"""
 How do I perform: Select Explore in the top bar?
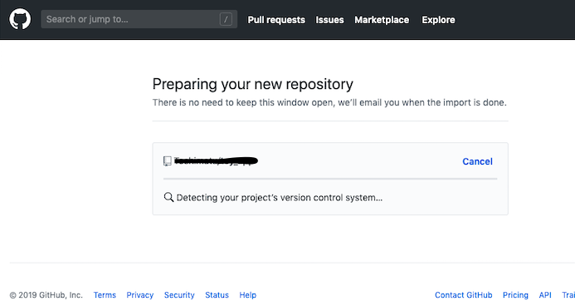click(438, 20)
"""
"""
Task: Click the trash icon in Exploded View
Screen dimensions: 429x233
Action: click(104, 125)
"""
### TASK PROMPT
Copy out the entries word for word, beginning with the line that contains "Task: Click the trash icon in Exploded View" and continuing through the line that contains "Action: click(104, 125)", with both of those lines included.

### SOLUTION
Task: Click the trash icon in Exploded View
Screen dimensions: 429x233
Action: click(104, 125)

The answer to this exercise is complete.